Tatar2Vec / model_comparison_report.md

Update model_comparison_report.md

af68e34 verified 21 days ago

preview code

raw

history blame contribute delete

13.5 kB

Tatar2Vec Model Comparison Report

Date: 2026-03-04 Author: Mullosharaf K. Arabov Affiliation: Kazan Federal University

Executive Summary

This report presents a comprehensive evaluation of five word embedding models trained for the Tatar language. The Word2Vec CBOW (100-dim) model emerges as the overall winner, demonstrating superior performance on semantic analogy tasks (60% accuracy) and producing cleaner, more interpretable nearest neighbours compared to FastText alternatives.

📊 Models Evaluated

Model	Type	Architecture	Dimensions	Vocabulary
w2v_cbow_100	Word2Vec	CBOW	100	1,293,992
w2v_cbow_200	Word2Vec	CBOW	200	1,293,992
w2v_sg_100	Word2Vec	Skip-gram	100	1,293,992
ft_cbow_100	FastText	CBOW	100	1,293,992
ft_cbow_200	FastText	CBOW	200	1,293,992

Total trained models: 13 (including intermediate checkpoints)

🧪 Evaluation Methodology

Test 1: Word Analogies

Five semantic analogy pairs testing relational understanding:

Мәскәү:Россия = Казан:? (expected: Татарстан)
укытучы:мәктәп = табиб:? (expected: хастаханә)
әти:әни = бабай:? (expected: әби)
зур:кечкенә = озын:? (expected: кыска)
Казан:Татарстан = Мәскәү:? (expected: Россия)

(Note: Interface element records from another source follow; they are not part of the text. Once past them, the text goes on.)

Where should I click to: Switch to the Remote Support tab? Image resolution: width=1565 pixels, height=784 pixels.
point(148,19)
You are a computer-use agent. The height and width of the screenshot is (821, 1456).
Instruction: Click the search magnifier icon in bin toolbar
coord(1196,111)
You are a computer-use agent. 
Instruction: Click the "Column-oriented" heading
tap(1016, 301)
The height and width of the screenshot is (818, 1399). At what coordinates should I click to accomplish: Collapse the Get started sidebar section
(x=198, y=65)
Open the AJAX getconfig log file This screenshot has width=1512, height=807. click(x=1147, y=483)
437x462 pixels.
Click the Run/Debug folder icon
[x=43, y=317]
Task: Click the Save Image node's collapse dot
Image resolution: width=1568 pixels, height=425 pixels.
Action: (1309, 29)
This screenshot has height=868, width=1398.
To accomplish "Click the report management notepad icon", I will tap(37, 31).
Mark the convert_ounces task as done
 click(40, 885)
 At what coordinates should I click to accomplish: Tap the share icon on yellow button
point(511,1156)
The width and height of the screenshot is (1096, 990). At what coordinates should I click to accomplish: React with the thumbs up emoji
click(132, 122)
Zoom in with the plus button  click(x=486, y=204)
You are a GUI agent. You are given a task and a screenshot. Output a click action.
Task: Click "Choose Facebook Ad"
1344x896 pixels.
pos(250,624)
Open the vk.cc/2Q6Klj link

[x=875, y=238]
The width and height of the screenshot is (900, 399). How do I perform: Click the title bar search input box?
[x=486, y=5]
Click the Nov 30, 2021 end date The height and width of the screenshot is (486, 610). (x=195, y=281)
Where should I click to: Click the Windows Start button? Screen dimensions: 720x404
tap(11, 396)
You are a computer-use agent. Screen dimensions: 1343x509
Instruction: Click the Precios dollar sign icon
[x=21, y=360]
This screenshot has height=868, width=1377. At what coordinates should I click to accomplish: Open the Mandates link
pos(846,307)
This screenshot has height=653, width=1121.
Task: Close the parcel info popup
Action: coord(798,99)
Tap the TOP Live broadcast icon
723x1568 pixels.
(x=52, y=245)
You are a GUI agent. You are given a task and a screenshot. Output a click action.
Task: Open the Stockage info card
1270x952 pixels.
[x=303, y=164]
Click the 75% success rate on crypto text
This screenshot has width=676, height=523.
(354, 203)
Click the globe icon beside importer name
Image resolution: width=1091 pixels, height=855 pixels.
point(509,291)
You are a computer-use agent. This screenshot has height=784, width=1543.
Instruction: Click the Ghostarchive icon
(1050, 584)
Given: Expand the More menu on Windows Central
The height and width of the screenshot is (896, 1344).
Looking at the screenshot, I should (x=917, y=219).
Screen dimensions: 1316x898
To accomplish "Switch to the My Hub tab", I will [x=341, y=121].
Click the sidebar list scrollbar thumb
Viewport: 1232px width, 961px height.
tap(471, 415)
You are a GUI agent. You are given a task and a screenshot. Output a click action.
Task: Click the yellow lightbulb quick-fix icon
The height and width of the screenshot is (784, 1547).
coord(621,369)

Test 2: Semantic Similarity

Cosine similarity on eight semantically related word pairs:

Казан-Мәскәү (cities)
татар-башкорт (ethnic groups)
мәктәп-университет (educational institutions)
укытучы-укучы (teacher-student)
китап-газета (printed materials)
якшы-начар (good-bad)
йөгерү-бару (running-going)
алма-груша (fruits)

Test 3: Out-of-Vocabulary (OOV) Handling

Testing with morphologically complex forms:

Казаннан (from Kazan)
мәктәпләргә (to schools)
укыткан (taught)
татарчалаштыру (tatarization)
китапларыбызны (our books)
йөгергәннәр (they ran)

Test 4: Nearest Neighbours

Qualitative inspection of top-5 most similar words for key terms: татар, Казан, мәктәп, укытучы, якшы

Test 5: PCA Visualization

Dimensionality reduction to 2D for embedding space analysis

Test 6: Intuitive Tests

Manual verification of semantic expectations:

Expected neighbours for "татар" and "Казан"
Dissimilarity check between "мәктәп" and "хастаханә"

📈 Detailed Results

Test 1: Word Analogies

Model	Accuracy	Details
Word2Vec	60.0%	✓ Мәскәү:Россия = Казан:Татарстан (rank 5) ✓ укытучы:мәктәп = табиб:хастаханә (rank 2) ✓ әти:әни = бабай:әби (rank 1) ✗ зур:кечкенә = озын:кыска ✗ Казан:Татарстан = Мәскәү:Россия
FastText	0.0%	✗ All analogies failed

Word2Vec correct predictions:

For "хастаханә": found ['табиблар', 'хастаханә', 'хастаханәнең'] (target at rank 2)
For "әби": found ['әби', 'Бабай', 'бабайның'] (target at rank 1)
For "Татарстан": found ['Федерациясе', 'Россиянең', 'Республикасы'] (target at rank 5)

FastText typical errors:

For "Татарстан": ['.Россия', ')Россия', ';Россия'] (punctuation artifacts)
For "Россия": ['МәскәүРусия', 'Мәскәү-Татарстан', 'Татарстанхөкүмәте'] (concatenated forms)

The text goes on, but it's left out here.